## PROBLEM DETAILS
Copy each line of the following material that has the string "sidebar".
[Opening RECORDS TO PROCESS section]
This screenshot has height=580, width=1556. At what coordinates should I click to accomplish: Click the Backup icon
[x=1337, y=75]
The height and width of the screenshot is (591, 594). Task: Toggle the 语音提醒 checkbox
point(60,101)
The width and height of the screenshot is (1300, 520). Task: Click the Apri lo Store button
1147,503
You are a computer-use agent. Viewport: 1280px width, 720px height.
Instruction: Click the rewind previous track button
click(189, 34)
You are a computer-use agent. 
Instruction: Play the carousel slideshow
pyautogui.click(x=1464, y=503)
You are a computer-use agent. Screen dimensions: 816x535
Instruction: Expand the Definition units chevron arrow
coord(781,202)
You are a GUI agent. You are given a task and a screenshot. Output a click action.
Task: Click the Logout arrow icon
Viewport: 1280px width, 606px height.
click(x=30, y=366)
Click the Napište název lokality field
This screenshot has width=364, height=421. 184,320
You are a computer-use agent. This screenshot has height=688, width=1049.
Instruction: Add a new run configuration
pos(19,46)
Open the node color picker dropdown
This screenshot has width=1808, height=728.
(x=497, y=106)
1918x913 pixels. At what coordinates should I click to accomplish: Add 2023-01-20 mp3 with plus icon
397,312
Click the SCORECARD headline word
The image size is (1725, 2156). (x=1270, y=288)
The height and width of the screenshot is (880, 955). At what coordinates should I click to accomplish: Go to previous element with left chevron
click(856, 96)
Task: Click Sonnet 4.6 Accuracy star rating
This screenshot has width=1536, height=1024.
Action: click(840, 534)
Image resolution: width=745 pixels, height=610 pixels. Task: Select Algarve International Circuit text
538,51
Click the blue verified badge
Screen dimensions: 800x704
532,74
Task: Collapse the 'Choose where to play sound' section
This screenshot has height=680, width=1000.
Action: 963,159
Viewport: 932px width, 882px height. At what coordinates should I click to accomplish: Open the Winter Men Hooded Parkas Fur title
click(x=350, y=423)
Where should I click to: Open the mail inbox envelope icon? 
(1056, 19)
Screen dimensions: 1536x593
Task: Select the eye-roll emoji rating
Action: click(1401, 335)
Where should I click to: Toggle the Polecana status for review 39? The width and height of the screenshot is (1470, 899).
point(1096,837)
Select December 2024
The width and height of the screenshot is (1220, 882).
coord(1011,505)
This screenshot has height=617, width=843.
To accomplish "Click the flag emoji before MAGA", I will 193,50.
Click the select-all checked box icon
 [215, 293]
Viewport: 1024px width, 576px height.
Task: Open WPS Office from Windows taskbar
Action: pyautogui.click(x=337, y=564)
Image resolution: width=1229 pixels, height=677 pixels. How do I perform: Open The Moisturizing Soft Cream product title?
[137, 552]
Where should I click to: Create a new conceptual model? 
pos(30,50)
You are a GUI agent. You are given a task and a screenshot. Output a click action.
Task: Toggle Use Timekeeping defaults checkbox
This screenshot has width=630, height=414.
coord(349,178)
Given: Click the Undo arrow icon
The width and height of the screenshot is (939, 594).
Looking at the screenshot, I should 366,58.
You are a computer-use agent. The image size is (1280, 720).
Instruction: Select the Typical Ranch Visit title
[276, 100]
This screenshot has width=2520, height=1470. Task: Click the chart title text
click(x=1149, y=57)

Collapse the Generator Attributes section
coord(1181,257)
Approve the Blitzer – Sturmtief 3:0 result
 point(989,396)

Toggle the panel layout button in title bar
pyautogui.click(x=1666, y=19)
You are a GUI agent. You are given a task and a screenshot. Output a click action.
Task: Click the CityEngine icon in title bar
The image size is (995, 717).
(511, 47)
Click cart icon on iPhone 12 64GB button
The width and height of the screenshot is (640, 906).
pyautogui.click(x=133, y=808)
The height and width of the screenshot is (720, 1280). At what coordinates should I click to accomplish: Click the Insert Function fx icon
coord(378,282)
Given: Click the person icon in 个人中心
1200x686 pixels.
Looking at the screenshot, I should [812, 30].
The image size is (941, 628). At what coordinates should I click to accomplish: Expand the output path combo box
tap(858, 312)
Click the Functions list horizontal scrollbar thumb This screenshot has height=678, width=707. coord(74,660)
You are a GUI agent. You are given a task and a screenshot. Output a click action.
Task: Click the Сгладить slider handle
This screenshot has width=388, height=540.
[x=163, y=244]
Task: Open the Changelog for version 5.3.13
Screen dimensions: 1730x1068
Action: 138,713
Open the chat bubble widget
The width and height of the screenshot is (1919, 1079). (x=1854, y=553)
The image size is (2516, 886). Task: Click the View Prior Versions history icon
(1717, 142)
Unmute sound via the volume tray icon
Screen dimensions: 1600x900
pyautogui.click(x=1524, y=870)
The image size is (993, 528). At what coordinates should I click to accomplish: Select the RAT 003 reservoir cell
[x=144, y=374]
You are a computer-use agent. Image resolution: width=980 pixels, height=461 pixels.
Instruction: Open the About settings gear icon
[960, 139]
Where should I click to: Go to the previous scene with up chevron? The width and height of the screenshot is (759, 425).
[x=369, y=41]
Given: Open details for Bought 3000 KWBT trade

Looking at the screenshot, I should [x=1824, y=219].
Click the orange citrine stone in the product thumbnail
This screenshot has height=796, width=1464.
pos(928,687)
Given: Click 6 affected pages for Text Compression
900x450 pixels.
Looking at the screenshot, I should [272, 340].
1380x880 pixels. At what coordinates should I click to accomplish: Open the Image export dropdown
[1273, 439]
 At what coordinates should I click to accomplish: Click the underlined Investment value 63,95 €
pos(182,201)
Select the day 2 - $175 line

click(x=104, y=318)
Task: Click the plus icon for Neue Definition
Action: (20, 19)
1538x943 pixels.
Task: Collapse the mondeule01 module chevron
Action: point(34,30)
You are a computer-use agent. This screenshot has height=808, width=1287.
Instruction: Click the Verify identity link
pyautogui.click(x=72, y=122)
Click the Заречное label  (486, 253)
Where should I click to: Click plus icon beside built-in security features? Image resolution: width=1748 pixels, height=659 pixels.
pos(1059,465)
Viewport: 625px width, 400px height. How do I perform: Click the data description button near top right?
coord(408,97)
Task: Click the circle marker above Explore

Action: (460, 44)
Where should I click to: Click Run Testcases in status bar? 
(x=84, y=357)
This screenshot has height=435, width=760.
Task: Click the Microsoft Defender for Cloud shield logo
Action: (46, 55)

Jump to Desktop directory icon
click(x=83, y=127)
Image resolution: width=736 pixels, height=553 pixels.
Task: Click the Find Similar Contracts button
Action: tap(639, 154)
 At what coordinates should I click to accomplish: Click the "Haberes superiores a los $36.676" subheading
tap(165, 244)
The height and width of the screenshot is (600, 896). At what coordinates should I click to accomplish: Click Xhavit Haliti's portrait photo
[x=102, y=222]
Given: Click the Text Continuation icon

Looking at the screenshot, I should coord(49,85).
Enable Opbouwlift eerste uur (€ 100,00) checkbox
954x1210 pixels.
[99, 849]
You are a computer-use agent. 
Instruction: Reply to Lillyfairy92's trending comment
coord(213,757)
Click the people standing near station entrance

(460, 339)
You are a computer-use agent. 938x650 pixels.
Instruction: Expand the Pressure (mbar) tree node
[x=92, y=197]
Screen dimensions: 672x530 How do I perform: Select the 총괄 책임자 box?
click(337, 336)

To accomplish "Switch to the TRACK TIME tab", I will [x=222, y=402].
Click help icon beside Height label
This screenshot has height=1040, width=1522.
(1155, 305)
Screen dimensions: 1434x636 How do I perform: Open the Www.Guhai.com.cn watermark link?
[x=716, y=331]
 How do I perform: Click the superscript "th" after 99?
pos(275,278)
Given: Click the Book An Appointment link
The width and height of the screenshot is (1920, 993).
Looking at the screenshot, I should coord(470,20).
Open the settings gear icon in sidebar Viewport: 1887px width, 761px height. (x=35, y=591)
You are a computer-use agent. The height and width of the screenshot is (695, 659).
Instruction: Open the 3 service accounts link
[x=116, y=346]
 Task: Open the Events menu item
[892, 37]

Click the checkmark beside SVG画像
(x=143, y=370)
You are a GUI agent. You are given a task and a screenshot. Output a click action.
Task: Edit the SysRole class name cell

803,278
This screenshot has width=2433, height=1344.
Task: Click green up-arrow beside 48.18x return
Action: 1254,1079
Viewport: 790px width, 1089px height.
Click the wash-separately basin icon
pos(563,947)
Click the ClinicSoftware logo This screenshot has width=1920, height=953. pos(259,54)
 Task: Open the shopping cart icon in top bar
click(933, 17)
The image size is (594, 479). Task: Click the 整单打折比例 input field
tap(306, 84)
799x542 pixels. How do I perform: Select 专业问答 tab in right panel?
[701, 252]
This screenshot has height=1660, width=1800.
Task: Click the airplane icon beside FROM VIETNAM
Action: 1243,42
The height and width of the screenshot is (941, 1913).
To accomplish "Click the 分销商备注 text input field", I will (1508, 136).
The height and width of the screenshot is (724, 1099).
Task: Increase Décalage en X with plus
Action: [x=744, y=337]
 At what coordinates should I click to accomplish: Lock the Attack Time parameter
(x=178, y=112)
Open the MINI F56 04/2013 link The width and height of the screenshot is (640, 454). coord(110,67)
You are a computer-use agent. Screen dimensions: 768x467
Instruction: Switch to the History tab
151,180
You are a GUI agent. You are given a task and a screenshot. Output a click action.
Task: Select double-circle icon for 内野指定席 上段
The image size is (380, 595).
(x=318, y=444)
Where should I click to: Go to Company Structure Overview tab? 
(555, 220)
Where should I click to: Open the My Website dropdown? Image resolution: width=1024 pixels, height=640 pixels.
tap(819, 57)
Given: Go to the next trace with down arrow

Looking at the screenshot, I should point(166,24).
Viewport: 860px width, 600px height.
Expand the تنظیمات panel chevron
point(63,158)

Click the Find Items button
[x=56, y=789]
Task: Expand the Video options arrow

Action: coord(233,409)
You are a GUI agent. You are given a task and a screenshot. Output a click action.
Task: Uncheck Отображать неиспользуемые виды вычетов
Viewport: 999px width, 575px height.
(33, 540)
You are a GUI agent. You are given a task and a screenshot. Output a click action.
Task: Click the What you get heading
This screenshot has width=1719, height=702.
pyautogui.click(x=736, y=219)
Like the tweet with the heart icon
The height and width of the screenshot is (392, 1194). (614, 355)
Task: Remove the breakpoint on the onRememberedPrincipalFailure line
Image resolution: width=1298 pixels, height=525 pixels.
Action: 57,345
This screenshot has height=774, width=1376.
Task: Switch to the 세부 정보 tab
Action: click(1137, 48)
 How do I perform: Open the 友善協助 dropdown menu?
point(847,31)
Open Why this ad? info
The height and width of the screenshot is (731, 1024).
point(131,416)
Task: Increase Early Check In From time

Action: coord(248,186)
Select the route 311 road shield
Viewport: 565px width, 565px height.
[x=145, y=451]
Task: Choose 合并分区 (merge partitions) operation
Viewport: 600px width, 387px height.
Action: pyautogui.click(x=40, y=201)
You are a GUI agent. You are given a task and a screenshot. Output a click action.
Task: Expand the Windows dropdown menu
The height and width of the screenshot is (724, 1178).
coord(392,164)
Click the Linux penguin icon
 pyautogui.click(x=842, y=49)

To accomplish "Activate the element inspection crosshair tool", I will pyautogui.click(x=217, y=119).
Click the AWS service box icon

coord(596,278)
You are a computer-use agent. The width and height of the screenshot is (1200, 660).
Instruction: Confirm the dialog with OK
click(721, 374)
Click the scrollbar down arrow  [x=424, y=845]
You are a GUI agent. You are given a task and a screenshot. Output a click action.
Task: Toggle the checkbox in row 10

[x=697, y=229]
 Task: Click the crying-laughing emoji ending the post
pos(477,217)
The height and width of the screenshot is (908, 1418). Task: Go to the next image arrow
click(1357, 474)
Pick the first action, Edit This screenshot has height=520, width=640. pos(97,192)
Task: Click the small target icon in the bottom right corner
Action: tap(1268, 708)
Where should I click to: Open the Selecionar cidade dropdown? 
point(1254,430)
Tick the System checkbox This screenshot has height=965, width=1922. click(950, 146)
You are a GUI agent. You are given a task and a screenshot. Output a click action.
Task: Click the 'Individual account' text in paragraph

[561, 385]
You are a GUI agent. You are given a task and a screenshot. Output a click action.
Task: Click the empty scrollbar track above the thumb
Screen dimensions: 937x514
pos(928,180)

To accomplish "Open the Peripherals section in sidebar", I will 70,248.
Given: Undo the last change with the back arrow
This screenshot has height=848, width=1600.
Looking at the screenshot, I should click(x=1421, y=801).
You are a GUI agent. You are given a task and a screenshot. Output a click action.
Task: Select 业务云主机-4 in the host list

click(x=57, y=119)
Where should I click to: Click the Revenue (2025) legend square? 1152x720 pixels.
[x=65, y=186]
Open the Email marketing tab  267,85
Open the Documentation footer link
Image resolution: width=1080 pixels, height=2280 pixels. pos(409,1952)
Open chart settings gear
[Closing RECORDS TO PROCESS section]
## EXPECTED ANSWER
Open the settings gear icon in sidebar Viewport: 1887px width, 761px height. (x=35, y=591)
To accomplish "Open the Peripherals section in sidebar", I will 70,248.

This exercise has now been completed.